[Stored data]
[Start of section]
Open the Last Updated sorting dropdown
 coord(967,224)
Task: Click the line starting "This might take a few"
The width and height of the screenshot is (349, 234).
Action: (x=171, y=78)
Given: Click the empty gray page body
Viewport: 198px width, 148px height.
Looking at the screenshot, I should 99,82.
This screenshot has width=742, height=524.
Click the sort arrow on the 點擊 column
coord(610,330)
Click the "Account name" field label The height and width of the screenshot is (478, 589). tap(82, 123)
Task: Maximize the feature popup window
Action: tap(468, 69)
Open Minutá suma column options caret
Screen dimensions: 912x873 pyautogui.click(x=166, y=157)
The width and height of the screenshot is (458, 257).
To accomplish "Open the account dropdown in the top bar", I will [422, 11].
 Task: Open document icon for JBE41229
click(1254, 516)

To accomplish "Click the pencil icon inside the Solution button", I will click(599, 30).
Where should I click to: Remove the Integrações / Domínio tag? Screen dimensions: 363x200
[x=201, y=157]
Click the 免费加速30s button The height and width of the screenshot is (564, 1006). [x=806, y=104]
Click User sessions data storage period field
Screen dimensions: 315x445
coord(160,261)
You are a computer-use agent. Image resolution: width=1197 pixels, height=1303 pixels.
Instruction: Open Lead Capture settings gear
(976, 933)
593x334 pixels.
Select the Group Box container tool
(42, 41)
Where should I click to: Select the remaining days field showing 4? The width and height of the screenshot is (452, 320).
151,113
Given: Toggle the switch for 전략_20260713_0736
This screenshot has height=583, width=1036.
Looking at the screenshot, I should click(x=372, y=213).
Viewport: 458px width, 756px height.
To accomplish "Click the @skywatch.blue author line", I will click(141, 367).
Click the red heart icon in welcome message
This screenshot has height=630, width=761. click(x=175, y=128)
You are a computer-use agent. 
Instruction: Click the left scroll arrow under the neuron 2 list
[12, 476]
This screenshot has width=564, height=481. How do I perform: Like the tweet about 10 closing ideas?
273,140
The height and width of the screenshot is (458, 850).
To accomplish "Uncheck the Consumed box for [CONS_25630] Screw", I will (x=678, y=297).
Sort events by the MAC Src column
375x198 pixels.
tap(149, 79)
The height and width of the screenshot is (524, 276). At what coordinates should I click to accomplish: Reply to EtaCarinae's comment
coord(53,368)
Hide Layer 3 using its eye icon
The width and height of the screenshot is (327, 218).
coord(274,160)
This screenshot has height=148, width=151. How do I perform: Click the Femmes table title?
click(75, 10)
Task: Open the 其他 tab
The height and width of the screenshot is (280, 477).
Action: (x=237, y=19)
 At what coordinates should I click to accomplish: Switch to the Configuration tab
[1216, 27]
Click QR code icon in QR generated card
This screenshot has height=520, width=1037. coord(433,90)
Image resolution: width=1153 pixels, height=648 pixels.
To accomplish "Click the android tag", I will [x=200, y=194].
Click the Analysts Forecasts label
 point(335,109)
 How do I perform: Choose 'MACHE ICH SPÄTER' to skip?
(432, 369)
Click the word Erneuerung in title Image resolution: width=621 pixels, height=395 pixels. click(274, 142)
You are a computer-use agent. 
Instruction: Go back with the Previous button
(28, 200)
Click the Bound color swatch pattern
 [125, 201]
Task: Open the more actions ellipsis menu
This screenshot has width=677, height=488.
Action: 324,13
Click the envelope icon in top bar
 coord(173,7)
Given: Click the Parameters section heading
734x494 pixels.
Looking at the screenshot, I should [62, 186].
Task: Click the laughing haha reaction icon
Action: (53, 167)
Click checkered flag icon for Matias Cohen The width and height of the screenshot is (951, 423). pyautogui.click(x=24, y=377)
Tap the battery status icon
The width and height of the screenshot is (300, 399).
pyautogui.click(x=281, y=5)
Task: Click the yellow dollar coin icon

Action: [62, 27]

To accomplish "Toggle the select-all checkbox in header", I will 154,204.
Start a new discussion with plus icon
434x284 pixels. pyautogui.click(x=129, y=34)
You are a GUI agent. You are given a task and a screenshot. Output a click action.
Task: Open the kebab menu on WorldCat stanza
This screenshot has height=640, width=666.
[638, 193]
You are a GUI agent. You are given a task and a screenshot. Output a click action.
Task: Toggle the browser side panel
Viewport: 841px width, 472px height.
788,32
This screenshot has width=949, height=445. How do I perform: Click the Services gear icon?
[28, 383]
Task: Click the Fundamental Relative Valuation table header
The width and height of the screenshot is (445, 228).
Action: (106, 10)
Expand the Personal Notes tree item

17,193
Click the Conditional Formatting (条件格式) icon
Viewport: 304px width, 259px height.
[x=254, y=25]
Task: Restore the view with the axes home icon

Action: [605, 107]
[End of section]
> PROMPT: Extract the full set of entries word for word.

> WRITTEN RESPONSE:
Open the Last Updated sorting dropdown
 coord(967,224)
Task: Click the line starting "This might take a few"
The width and height of the screenshot is (349, 234).
Action: (x=171, y=78)
Given: Click the empty gray page body
Viewport: 198px width, 148px height.
Looking at the screenshot, I should 99,82.
This screenshot has width=742, height=524.
Click the sort arrow on the 點擊 column
coord(610,330)
Click the "Account name" field label The height and width of the screenshot is (478, 589). tap(82, 123)
Task: Maximize the feature popup window
Action: tap(468, 69)
Open Minutá suma column options caret
Screen dimensions: 912x873 pyautogui.click(x=166, y=157)
The width and height of the screenshot is (458, 257).
To accomplish "Open the account dropdown in the top bar", I will [422, 11].
 Task: Open document icon for JBE41229
click(1254, 516)

To accomplish "Click the pencil icon inside the Solution button", I will click(599, 30).
Where should I click to: Remove the Integrações / Domínio tag? Screen dimensions: 363x200
[x=201, y=157]
Click the 免费加速30s button The height and width of the screenshot is (564, 1006). [x=806, y=104]
Click User sessions data storage period field
Screen dimensions: 315x445
coord(160,261)
You are a computer-use agent. Image resolution: width=1197 pixels, height=1303 pixels.
Instruction: Open Lead Capture settings gear
(976, 933)
593x334 pixels.
Select the Group Box container tool
(42, 41)
Where should I click to: Select the remaining days field showing 4? The width and height of the screenshot is (452, 320).
151,113
Given: Toggle the switch for 전략_20260713_0736
This screenshot has height=583, width=1036.
Looking at the screenshot, I should click(x=372, y=213).
Viewport: 458px width, 756px height.
To accomplish "Click the @skywatch.blue author line", I will click(141, 367).
Click the red heart icon in welcome message
This screenshot has height=630, width=761. click(x=175, y=128)
You are a computer-use agent. 
Instruction: Click the left scroll arrow under the neuron 2 list
[12, 476]
This screenshot has width=564, height=481. How do I perform: Like the tweet about 10 closing ideas?
273,140
The height and width of the screenshot is (458, 850).
To accomplish "Uncheck the Consumed box for [CONS_25630] Screw", I will (x=678, y=297).
Sort events by the MAC Src column
375x198 pixels.
tap(149, 79)
The height and width of the screenshot is (524, 276). At what coordinates should I click to accomplish: Reply to EtaCarinae's comment
coord(53,368)
Hide Layer 3 using its eye icon
The width and height of the screenshot is (327, 218).
coord(274,160)
This screenshot has height=148, width=151. How do I perform: Click the Femmes table title?
click(75, 10)
Task: Open the 其他 tab
The height and width of the screenshot is (280, 477).
Action: (x=237, y=19)
 At what coordinates should I click to accomplish: Switch to the Configuration tab
[1216, 27]
Click QR code icon in QR generated card
This screenshot has height=520, width=1037. coord(433,90)
Image resolution: width=1153 pixels, height=648 pixels.
To accomplish "Click the android tag", I will [x=200, y=194].
Click the Analysts Forecasts label
 point(335,109)
 How do I perform: Choose 'MACHE ICH SPÄTER' to skip?
(432, 369)
Click the word Erneuerung in title Image resolution: width=621 pixels, height=395 pixels. click(274, 142)
You are a computer-use agent. 
Instruction: Go back with the Previous button
(28, 200)
Click the Bound color swatch pattern
 [125, 201]
Task: Open the more actions ellipsis menu
This screenshot has width=677, height=488.
Action: 324,13
Click the envelope icon in top bar
 coord(173,7)
Given: Click the Parameters section heading
734x494 pixels.
Looking at the screenshot, I should [62, 186].
Task: Click the laughing haha reaction icon
Action: (53, 167)
Click checkered flag icon for Matias Cohen The width and height of the screenshot is (951, 423). pyautogui.click(x=24, y=377)
Tap the battery status icon
The width and height of the screenshot is (300, 399).
pyautogui.click(x=281, y=5)
Task: Click the yellow dollar coin icon

Action: [62, 27]

To accomplish "Toggle the select-all checkbox in header", I will 154,204.
Start a new discussion with plus icon
434x284 pixels. pyautogui.click(x=129, y=34)
You are a GUI agent. You are given a task and a screenshot. Output a click action.
Task: Open the kebab menu on WorldCat stanza
This screenshot has height=640, width=666.
[638, 193]
You are a GUI agent. You are given a task and a screenshot. Output a click action.
Task: Toggle the browser side panel
Viewport: 841px width, 472px height.
788,32
This screenshot has width=949, height=445. How do I perform: Click the Services gear icon?
[28, 383]
Task: Click the Fundamental Relative Valuation table header
The width and height of the screenshot is (445, 228).
Action: (106, 10)
Expand the Personal Notes tree item

17,193
Click the Conditional Formatting (条件格式) icon
Viewport: 304px width, 259px height.
[x=254, y=25]
Task: Restore the view with the axes home icon

Action: [605, 107]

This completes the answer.